Taking the line that contains "You are a GUI" as the start and the last line of the data as the end, repeat exactly every line in that span, but no pictures.

* Given information:
● ● ● ● ● ● ●

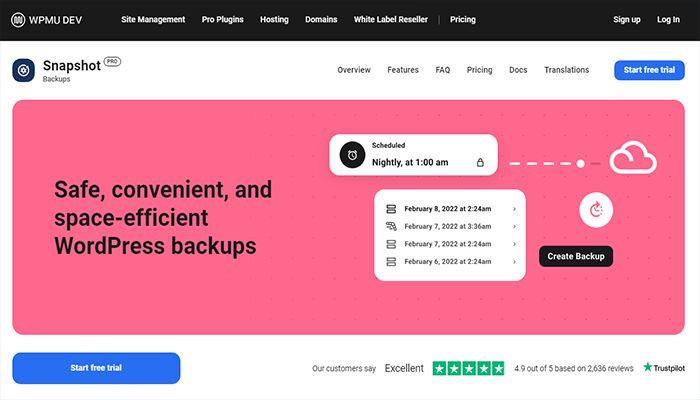Click the PRO badge next to Snapshot
Viewport: 700px width, 400px height.
click(x=112, y=62)
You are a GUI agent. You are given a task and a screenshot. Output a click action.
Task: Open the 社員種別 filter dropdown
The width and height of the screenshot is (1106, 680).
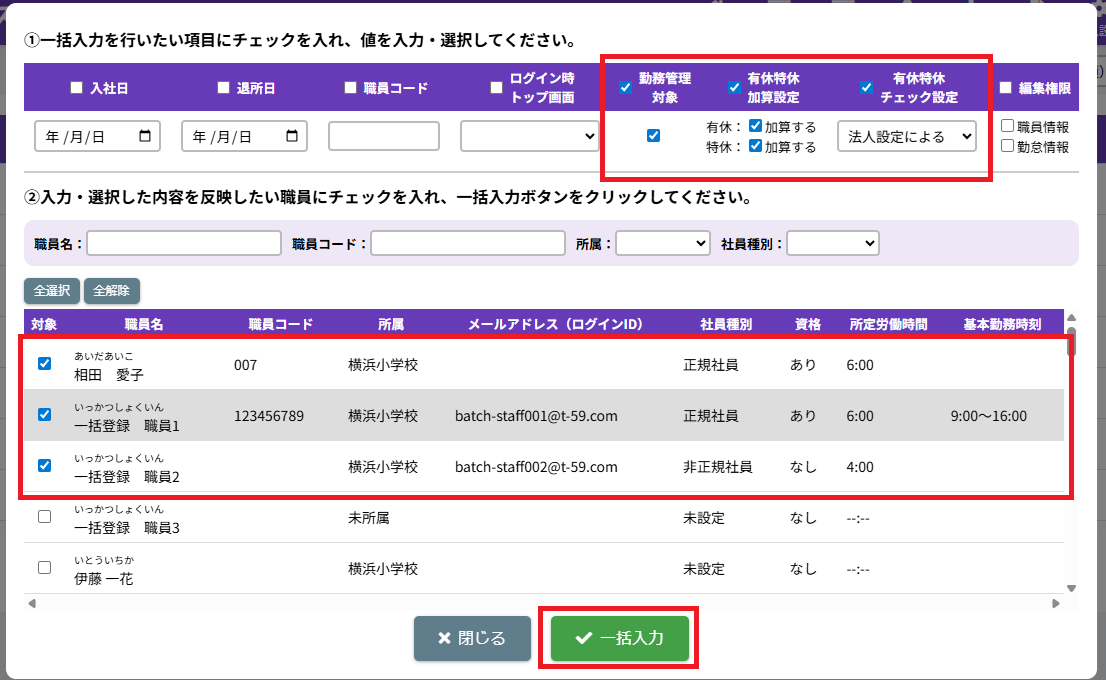click(x=833, y=243)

● ● ● ● ● ● ●

* Exercise response:
You are a GUI agent. You are given a task and a screenshot. Output a click action.
Task: Open the 社員種別 filter dropdown
The width and height of the screenshot is (1106, 680).
click(x=833, y=243)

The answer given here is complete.